### Task brief
Return every line of the listing that contains the string "text". Matching is case-sensitive.

____ Excerpted records

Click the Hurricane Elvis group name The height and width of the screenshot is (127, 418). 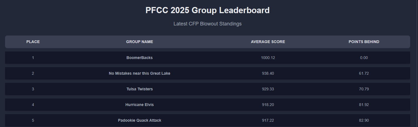click(x=140, y=105)
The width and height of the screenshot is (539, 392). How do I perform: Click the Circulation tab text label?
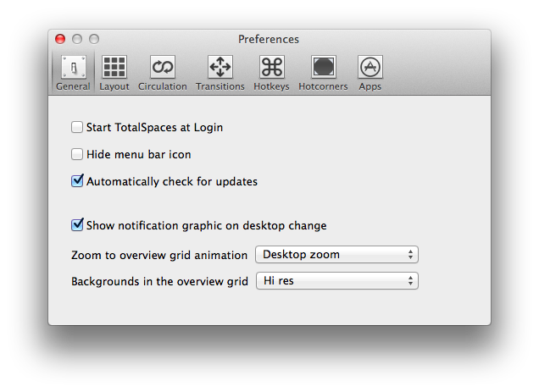[x=163, y=86]
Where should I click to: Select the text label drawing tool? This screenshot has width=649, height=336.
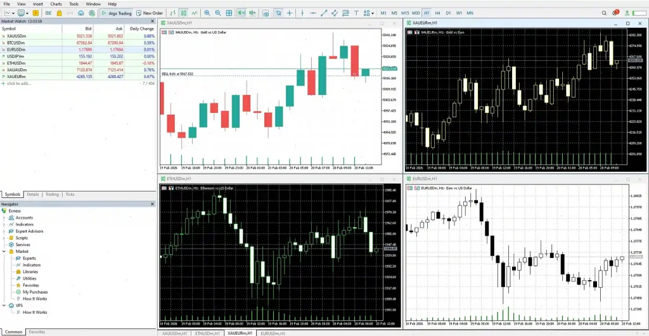pos(357,13)
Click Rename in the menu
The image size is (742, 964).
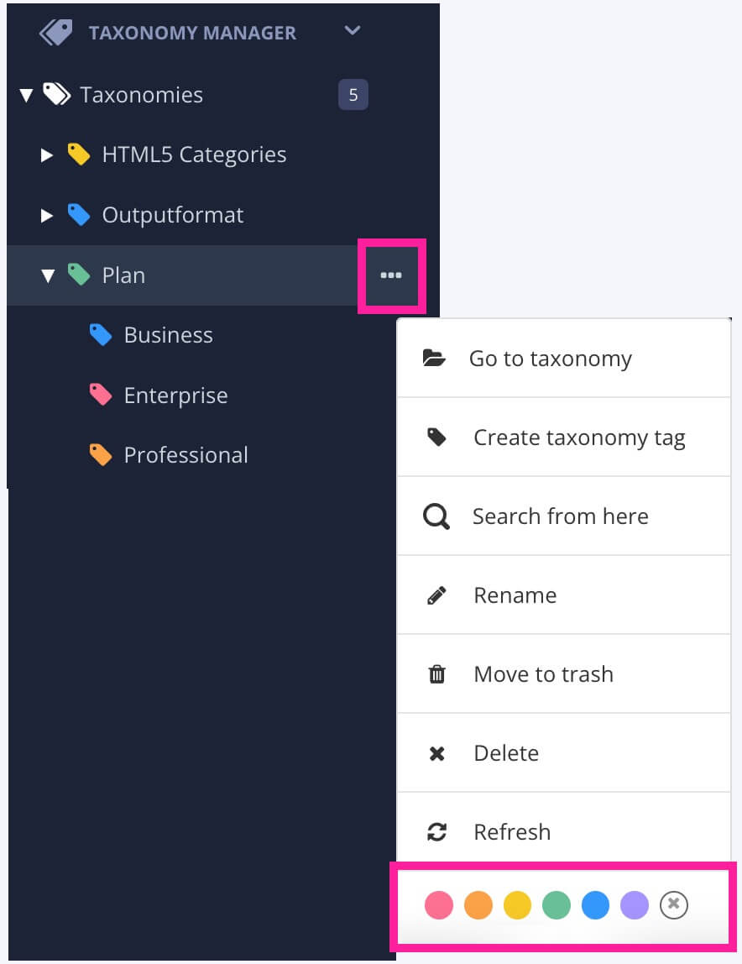(x=515, y=595)
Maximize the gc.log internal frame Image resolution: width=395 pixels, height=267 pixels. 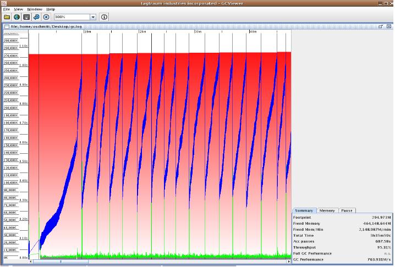coord(381,26)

________

### Output of the exercise
The width and height of the screenshot is (539, 392). How do I perform: Click the Circulation tab text label?
Where should I click to: Select the text label drawing tool? This screenshot has width=649, height=336.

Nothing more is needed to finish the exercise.